**Exercise instructions**:
Scan the records below. Report the number of lines containing the word "header", and nothing more.

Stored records
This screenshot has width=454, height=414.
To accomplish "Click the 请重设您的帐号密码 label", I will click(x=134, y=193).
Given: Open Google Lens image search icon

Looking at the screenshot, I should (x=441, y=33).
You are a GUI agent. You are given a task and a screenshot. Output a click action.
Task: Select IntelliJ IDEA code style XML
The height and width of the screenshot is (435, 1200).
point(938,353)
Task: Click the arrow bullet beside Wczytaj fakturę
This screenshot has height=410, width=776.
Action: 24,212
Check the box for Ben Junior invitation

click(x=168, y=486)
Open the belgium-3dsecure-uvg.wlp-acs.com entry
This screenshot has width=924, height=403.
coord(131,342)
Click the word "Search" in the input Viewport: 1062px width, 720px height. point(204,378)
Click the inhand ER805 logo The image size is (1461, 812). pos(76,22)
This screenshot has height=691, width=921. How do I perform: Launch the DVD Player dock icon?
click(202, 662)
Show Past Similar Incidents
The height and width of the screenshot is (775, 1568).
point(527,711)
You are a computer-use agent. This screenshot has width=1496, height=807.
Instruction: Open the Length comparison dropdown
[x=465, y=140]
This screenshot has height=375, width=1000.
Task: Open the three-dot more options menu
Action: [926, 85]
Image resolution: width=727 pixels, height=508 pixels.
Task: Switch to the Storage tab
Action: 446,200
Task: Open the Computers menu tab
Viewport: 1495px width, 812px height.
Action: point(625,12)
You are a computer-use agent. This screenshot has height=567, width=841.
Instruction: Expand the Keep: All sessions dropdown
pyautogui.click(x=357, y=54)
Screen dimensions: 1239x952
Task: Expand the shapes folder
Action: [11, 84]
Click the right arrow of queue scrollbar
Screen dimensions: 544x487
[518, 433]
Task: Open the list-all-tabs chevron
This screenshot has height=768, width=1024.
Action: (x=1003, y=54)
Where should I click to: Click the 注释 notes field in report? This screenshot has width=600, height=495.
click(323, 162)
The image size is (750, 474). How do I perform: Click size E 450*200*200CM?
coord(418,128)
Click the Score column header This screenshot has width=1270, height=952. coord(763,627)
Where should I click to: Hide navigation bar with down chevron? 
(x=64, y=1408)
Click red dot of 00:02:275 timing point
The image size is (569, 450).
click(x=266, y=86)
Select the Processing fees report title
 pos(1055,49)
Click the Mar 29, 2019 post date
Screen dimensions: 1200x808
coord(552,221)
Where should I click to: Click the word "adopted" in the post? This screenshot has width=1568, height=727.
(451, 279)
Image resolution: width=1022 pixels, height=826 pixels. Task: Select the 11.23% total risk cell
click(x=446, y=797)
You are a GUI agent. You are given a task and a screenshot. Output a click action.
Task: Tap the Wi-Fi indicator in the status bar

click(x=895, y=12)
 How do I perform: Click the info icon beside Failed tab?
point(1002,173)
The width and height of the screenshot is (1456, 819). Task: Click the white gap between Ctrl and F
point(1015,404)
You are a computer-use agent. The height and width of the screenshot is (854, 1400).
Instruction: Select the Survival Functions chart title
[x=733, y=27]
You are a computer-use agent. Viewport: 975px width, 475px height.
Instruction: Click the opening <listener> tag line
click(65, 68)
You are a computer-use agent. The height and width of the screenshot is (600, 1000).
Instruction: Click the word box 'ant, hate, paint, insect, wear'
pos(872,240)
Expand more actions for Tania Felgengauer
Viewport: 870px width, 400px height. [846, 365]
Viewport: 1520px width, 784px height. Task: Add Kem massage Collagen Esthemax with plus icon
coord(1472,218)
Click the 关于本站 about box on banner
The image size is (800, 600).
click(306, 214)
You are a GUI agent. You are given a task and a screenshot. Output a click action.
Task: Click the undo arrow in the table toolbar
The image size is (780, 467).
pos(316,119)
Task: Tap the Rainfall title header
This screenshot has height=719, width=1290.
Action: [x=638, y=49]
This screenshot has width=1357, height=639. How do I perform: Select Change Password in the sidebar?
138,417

**Result of the task**:
2